Cross Entropy Loss Implementation

Noa_Lubin · April 25, 2019, 2:29pm

I am using a “one hot” implementation of Cross Entropy Loss, meaning the target is also a vector and not an index, I need this kind of implementation for further research.

When I compare pytorch nn.CrossEntropyLoss (when giving target as an index instead of “one hot”) to my implementation,I can’t learn anything, I suspect it has to do with vanishing gradients.
Both logits and targets are of type float tensor.

def forward(self, logits, targets):
    return torch.sum(- targets * F.log_softmax(logits, -1), -1)

another implementation I tried and didn’t work well, which should be similar in case of one hot:

def forward(self, logits, targets):
     -1 * torch.log(torch.sum(targets * F.softmax(logits, -1), -1))

weirdly enough, when I change the model architecture to a more complex one, the loss works well.

Any ideas?

KFrank · April 26, 2019, 7:03pm

Hi Noa!

Noa_Lubin:

I am using a “one hot” implementation of Cross Entropy Loss, meaning the target is also a vector and not an index, I need this kind of implementation for further research.
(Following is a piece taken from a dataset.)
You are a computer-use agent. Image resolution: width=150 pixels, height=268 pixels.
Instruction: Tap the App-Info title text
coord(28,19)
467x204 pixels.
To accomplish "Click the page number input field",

When I compare pytorch nn.CrossEntropyLoss (when giving target as an index instead of “one hot”) to my implementation,I can’t learn anything, I suspect it has to do with vanishing gradients.
Both logits and targets are of type float tensor.
def forward(self, logits, targets):
    return torch.sum(- targets * F.log_softmax(logits, -1), -1)
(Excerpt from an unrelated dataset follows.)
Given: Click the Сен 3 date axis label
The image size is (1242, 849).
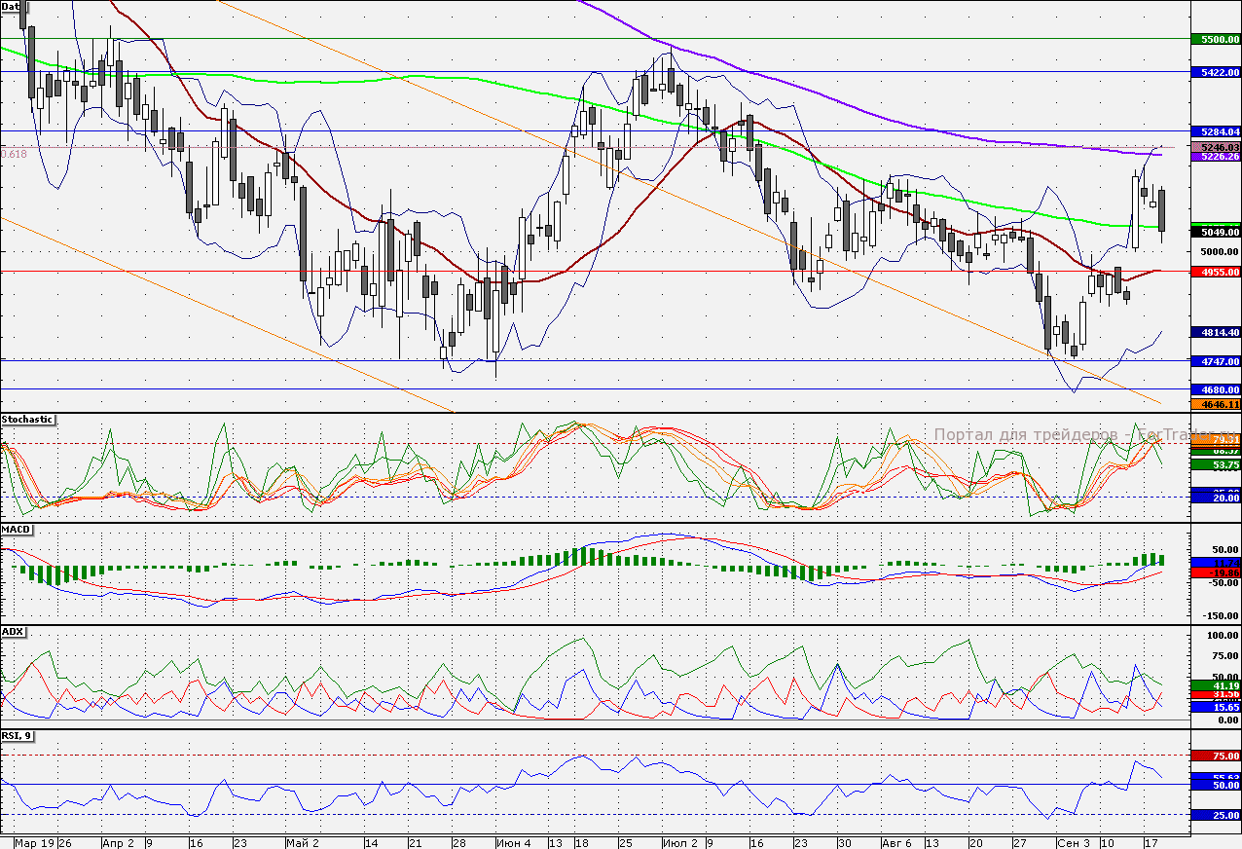Looking at the screenshot, I should tap(1073, 842).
I’m not sure exactly what you are asking, but, in isolation, your
cross-entropy implementation looks mathematically correct
to me. However, it would appear that your loss returns a
vector of length equal to the batch size. (It’s not completely
clear where – or whether – the batch size occurs in your loss.)
So you might need to sum your loss over the batch, but without
seeing how you use your loss, it’s hard to tell for sure whether
this is the problem.

Or perhaps your issue lies somewhere else in what you haven’t
shown us.

Comparing nn.CrossEntropyLoss with your version, we see
that they give the same result, provided we sum your loss over
the batch to get a scalar:

import torch
logits = torch.randn (2, 5)
print (logits)
targ = torch.tensor ([[3], [1]], dtype = torch.long)
print (targ)
targ1hot = torch.zeros (logits.shape).scatter (1, targ, 1.0)
print (targ1hot)
# loss1a is your "one-hot" version of CrossEntropyLoss
# it gives a loss value for each sample in the batch
loss1a = torch.sum(- targ1hot * torch.nn.functional.log_softmax(logits, -1), -1)
print (loss1a)
# loss1b is your version summed over the batch
loss1b = loss1a.sum()
print (loss1b)
# loss1c uses torch.sum() to sum directory over both the classes and the batch
loss1c = torch.sum(- targ1hot * torch.nn.functional.log_softmax(logits, -1))
print (loss1c)
# loss2 is the pytorch's class-index CrossEntropyLoss
loss2 = torch.nn.CrossEntropyLoss (reduction = 'sum')(logits, targ[:,0])
print (loss2)

another implementation I tried and didn’t work well, which should be similar in case of one hot:
def forward(self, logits, targets):
     -1 * torch.log(torch.sum(targets * F.softmax(logits, -1), -1))

A side note: In general, for numerical reasons, log_softmax()
is preferred over log (softmax()).

That is odd, and suggests that your problem is hiding somewhere
in “all the rest of the code.” Could you try to trim things
down to a small, simple (and runnable) example that displays
your issue?

Good luck.

K. Frank

Noa_Lubin · April 27, 2019, 5:46pm

After digging into the original nn.CrossEntropyLoss implementation.
The problem was summing the loss on the batch instead of averaging it. It was surprising to see that I get such different results once summing since the batch size I am using is very small (one sentence which is ~30 words).

instead of:
loss.sum().backward()
use:
loss.mean().backward()